Begin Document segment

WPA World 9-Ball Championship 2004

Tournament information
- Sport: 9-ball
- Location: Taipei, Taiwan
- Dates: July 10, 2004–July 18, 2004
- Tournament format: Round robin / Single Elimination
- Host: WPA World Nine-ball Championship
- Participants: 128

Final positions
- Champion: Alex Pagulayan
- Runner-up: Chang Pei-Wei

= 2004 WPA World Nine-ball Championship =

The 2004 WPA World Nine-ball Championship was the 15th edition of the WPA World Championship for 9-Ball Pool. It took place from July 10 to 18, 2004 in the Taiwanese capital city Taipei.

Filipino-Canadian Alex Pagulayan won the championship with a 17–13 victory in the final against Taiwanese Chang Pei-Wei . Defending champion Thorsten Hohmann dropped out in the round of 32 against Kang Chin-ching from Chinese Taipei.

==Format==
The 128 participating players were divided into 16 groups, in which they competed in round robin mode against each other. The top four players in each group qualified for the final round played in the knockout system, featuring the remaining 64 players.

End Document segment
Begin Stored data

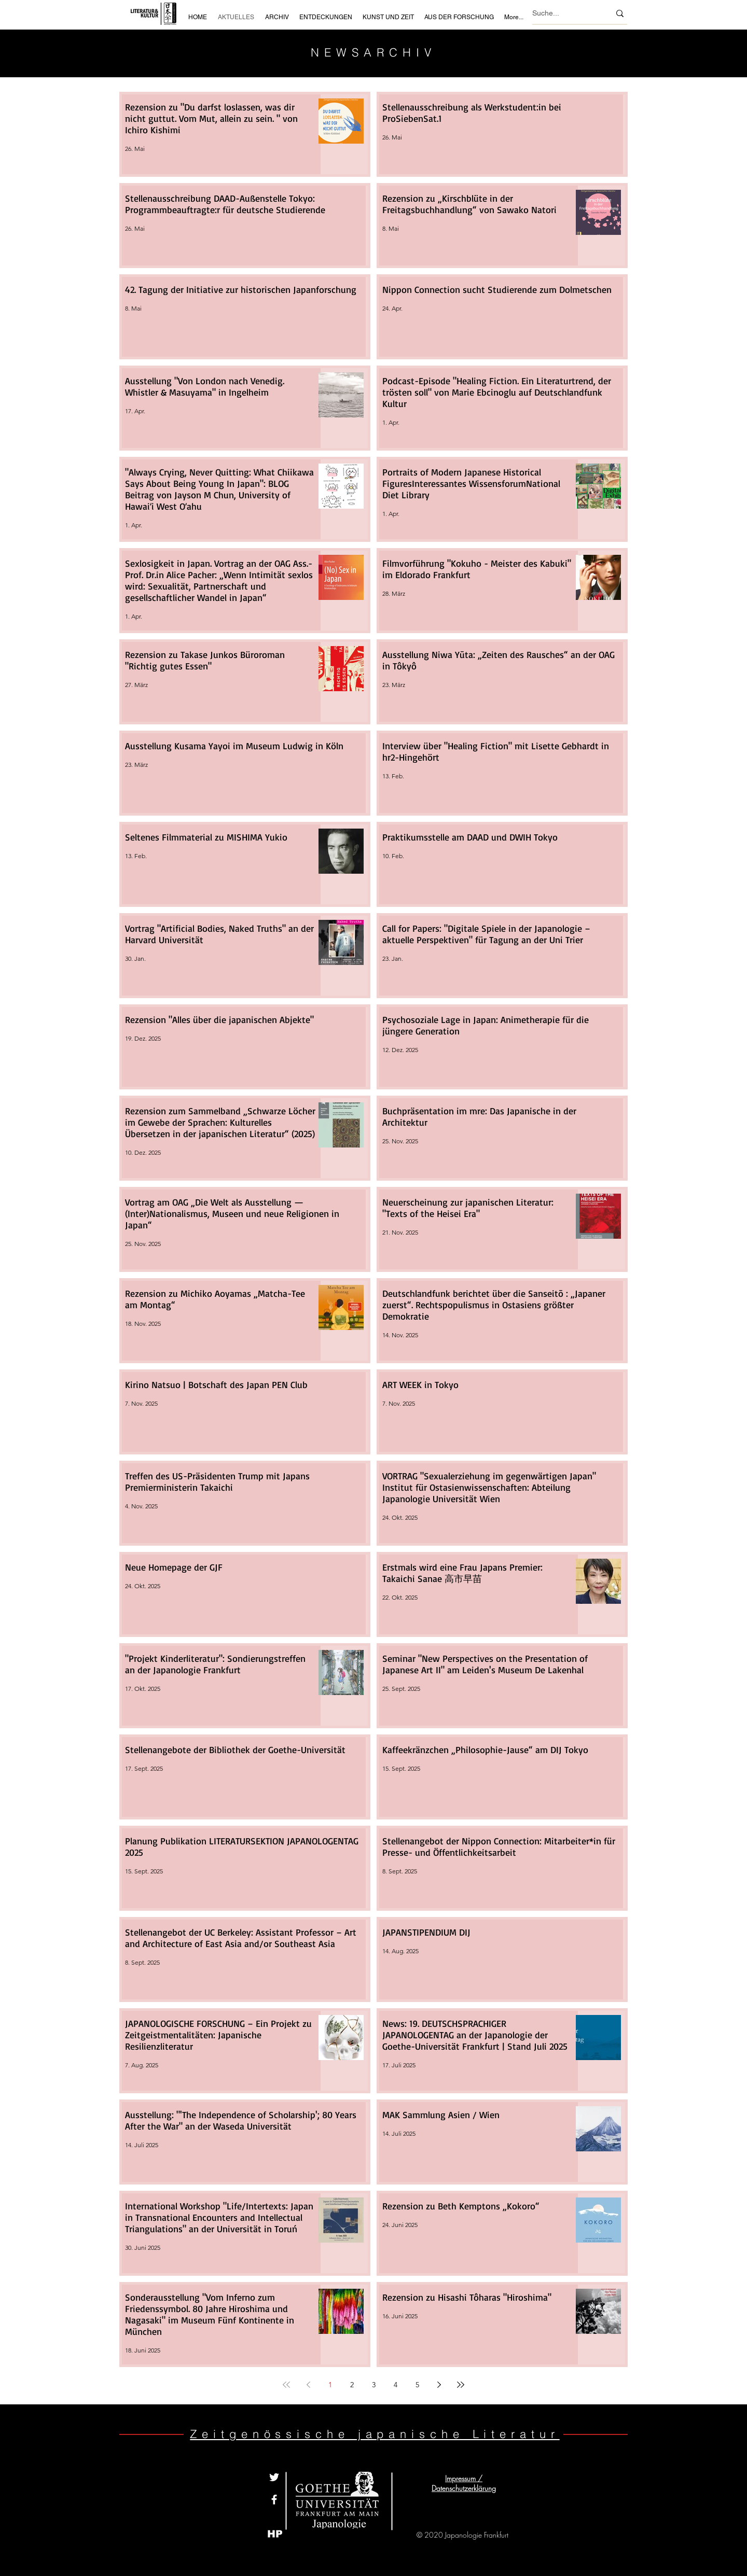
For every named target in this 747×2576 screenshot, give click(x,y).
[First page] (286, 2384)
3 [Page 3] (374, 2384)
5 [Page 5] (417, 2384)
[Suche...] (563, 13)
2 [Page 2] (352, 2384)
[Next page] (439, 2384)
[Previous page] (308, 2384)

End Stored data
Begin Stored data

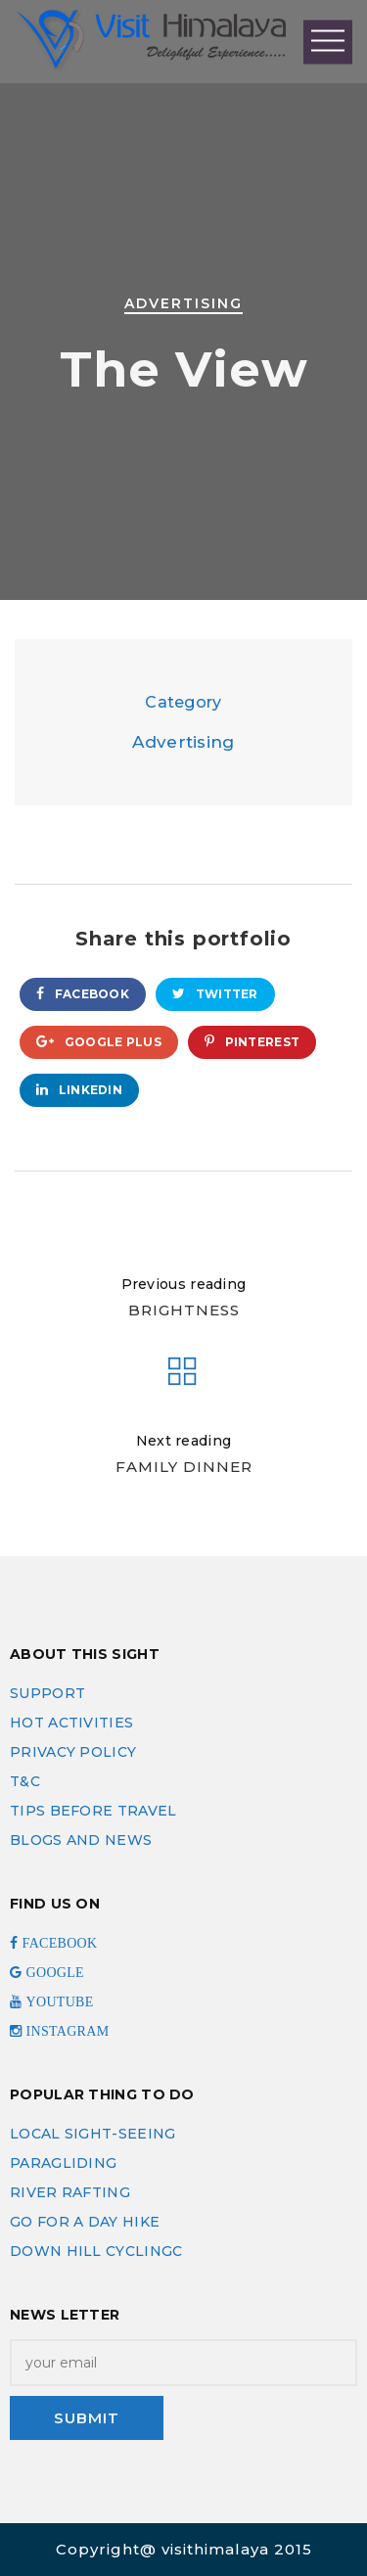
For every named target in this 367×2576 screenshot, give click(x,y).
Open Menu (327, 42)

End Stored data
Begin Stored data

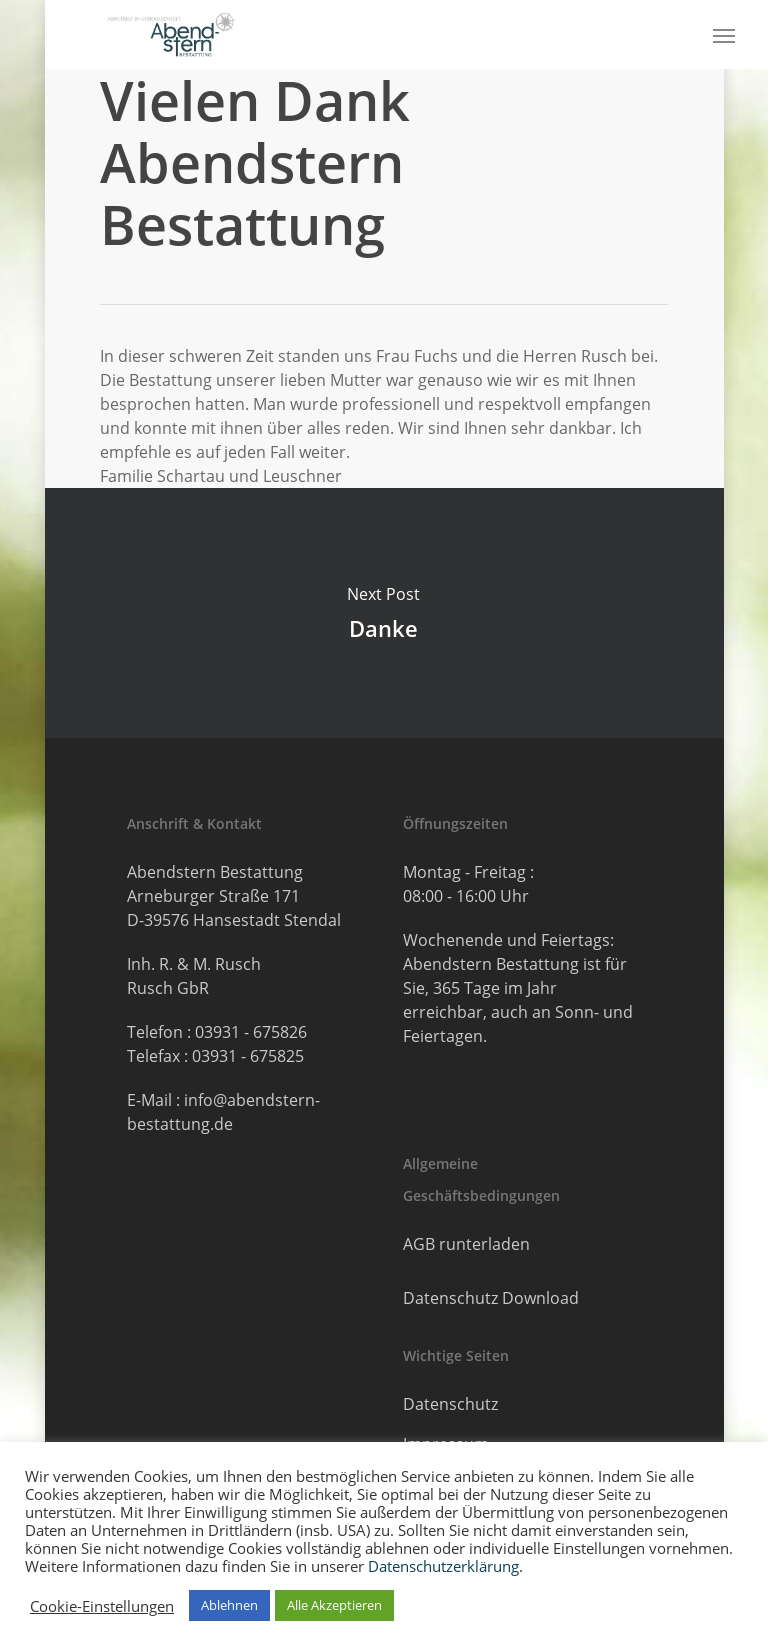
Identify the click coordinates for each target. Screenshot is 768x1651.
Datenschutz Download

End Stored data

Aim A
Reproduce word for word the part of the text on the 2004 WPA World Nine-ball Championship that begins at the words "The 2004 WPA" and stops after the words "from Chinese Taipei.".
Aim B
Quote the rows exactly, beginning at the line that contains "Identify the click" and stopping after the line that contains "Datenschutz Download", with both of those lines included.

Reply A
The 2004 WPA World Nine-ball Championship was the 15th edition of the WPA World Championship for 9-Ball Pool. It took place from July 10 to 18, 2004 in the Taiwanese capital city Taipei.

Filipino-Canadian Alex Pagulayan won the championship with a 17–13 victory in the final against Taiwanese Chang Pei-Wei . Defending champion Thorsten Hohmann dropped out in the round of 32 against Kang Chin-ching from Chinese Taipei.

Reply B
Identify the click coordinates for each target. Screenshot is 768x1651.
Datenschutz Download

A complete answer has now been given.